▸ **Given records**:
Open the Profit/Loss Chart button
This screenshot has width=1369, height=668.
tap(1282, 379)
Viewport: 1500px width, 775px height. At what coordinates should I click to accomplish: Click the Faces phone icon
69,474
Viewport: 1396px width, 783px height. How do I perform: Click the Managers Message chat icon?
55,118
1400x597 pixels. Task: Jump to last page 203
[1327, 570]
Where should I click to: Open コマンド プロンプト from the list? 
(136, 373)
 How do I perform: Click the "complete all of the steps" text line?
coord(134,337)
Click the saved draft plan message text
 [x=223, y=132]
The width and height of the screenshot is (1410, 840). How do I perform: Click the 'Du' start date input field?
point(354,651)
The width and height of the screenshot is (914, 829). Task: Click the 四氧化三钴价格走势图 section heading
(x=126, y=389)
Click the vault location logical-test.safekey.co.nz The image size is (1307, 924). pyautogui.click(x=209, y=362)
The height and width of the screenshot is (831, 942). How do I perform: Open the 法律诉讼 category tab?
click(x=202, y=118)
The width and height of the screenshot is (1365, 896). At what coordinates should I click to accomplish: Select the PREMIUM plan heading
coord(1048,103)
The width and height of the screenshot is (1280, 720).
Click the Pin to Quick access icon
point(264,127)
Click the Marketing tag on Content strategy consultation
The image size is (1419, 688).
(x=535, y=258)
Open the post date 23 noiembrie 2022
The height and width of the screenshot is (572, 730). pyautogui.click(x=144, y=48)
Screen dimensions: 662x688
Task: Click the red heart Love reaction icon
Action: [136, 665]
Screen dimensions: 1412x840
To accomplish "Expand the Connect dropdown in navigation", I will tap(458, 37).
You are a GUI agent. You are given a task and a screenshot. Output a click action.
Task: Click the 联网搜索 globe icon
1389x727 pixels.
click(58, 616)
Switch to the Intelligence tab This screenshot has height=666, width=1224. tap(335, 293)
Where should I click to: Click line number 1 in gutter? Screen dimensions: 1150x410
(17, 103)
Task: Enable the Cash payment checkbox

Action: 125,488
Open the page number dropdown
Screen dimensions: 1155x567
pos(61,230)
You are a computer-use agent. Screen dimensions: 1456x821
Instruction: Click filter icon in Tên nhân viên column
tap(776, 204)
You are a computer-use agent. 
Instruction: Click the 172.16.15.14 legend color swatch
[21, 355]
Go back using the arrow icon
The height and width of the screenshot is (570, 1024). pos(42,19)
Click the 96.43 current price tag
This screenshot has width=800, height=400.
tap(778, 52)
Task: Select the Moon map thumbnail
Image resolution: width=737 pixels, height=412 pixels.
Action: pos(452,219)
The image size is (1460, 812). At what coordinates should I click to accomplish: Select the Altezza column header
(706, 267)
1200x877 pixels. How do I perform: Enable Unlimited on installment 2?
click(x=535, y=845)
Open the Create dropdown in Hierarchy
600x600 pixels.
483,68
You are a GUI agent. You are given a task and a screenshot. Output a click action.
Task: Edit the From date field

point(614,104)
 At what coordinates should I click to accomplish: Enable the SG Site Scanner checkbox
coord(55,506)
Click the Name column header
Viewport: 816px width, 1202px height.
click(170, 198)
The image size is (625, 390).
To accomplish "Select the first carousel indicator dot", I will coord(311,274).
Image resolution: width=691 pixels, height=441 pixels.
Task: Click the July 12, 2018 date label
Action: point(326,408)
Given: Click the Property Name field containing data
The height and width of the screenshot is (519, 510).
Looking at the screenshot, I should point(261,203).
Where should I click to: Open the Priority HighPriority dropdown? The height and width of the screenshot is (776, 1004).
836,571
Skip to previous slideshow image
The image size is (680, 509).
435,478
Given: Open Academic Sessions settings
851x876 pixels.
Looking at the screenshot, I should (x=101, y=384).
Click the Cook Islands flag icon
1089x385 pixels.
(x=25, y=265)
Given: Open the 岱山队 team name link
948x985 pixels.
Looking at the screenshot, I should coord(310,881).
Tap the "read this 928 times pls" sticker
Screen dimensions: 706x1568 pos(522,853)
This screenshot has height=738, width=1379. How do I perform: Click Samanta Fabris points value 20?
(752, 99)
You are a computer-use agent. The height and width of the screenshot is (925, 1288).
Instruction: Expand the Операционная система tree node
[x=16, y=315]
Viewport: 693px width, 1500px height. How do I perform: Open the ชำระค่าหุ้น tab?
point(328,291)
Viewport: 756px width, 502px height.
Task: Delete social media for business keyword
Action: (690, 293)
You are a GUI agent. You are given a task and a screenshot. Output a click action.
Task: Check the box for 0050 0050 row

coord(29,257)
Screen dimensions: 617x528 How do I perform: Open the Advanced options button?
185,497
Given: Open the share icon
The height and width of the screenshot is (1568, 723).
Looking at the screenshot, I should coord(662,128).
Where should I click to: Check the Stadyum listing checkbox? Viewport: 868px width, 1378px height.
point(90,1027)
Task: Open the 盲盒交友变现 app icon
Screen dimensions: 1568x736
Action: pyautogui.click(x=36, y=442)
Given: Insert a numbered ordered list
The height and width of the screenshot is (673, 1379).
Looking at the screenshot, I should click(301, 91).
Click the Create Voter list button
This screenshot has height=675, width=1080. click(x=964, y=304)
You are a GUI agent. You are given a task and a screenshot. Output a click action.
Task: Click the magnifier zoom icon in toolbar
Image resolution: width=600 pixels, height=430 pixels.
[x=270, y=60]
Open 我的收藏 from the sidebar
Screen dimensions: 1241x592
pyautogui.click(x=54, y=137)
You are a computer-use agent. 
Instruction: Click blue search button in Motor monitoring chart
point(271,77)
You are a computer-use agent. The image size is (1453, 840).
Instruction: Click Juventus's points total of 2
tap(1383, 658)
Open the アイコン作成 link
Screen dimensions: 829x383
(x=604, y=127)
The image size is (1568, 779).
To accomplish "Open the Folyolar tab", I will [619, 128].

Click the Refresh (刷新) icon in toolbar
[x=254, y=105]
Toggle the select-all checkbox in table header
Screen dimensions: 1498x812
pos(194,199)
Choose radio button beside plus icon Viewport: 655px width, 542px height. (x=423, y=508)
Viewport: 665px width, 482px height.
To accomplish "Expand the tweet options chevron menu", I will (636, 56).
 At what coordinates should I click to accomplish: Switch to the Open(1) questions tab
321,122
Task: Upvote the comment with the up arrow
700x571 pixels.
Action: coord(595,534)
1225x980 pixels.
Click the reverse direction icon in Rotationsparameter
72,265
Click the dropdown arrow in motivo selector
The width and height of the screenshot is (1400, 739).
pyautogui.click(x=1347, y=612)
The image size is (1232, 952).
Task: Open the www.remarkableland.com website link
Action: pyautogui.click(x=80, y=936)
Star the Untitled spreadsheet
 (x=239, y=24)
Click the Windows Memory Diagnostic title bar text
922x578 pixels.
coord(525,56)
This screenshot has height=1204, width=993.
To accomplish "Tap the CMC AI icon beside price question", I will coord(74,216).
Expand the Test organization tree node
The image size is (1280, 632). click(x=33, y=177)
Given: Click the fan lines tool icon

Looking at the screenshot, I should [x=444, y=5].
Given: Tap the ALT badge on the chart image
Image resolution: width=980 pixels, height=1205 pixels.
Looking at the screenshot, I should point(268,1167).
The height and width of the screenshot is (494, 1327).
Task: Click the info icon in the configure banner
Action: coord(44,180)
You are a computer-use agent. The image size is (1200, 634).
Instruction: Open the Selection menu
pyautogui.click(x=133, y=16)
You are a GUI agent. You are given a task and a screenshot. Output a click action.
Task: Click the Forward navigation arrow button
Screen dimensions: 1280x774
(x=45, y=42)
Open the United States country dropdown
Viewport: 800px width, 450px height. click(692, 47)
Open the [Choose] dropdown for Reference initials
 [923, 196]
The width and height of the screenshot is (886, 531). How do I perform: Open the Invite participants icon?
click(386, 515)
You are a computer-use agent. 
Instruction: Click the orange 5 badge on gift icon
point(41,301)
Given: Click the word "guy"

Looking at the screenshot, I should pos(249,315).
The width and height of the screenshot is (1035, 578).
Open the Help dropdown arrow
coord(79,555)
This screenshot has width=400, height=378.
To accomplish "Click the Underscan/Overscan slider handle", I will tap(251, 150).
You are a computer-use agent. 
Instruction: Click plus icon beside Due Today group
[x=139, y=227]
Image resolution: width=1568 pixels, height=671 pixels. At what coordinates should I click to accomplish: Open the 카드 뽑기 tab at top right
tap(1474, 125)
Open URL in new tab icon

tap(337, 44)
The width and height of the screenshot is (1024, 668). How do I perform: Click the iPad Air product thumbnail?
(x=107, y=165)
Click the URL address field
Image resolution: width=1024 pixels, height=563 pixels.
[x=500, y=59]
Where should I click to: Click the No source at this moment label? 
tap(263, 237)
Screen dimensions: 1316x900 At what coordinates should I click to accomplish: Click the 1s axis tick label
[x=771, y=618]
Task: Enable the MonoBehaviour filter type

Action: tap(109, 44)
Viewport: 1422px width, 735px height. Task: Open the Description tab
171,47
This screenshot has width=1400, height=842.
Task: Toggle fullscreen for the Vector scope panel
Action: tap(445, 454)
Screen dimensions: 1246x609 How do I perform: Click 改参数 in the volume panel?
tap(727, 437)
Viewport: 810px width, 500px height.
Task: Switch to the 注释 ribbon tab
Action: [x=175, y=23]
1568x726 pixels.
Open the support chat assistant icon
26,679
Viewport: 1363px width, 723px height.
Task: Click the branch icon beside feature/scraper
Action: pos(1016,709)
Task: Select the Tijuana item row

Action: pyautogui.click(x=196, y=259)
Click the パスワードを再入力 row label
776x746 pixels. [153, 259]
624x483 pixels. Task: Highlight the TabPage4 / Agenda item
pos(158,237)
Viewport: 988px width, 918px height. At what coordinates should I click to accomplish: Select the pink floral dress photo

▸ **What the task asks**:
Search the preceding listing for "price", then copy every line that holds it.

▸ **Solution to this problem**:
Click the 96.43 current price tag
To accomplish "Tap the CMC AI icon beside price question", I will coord(74,216).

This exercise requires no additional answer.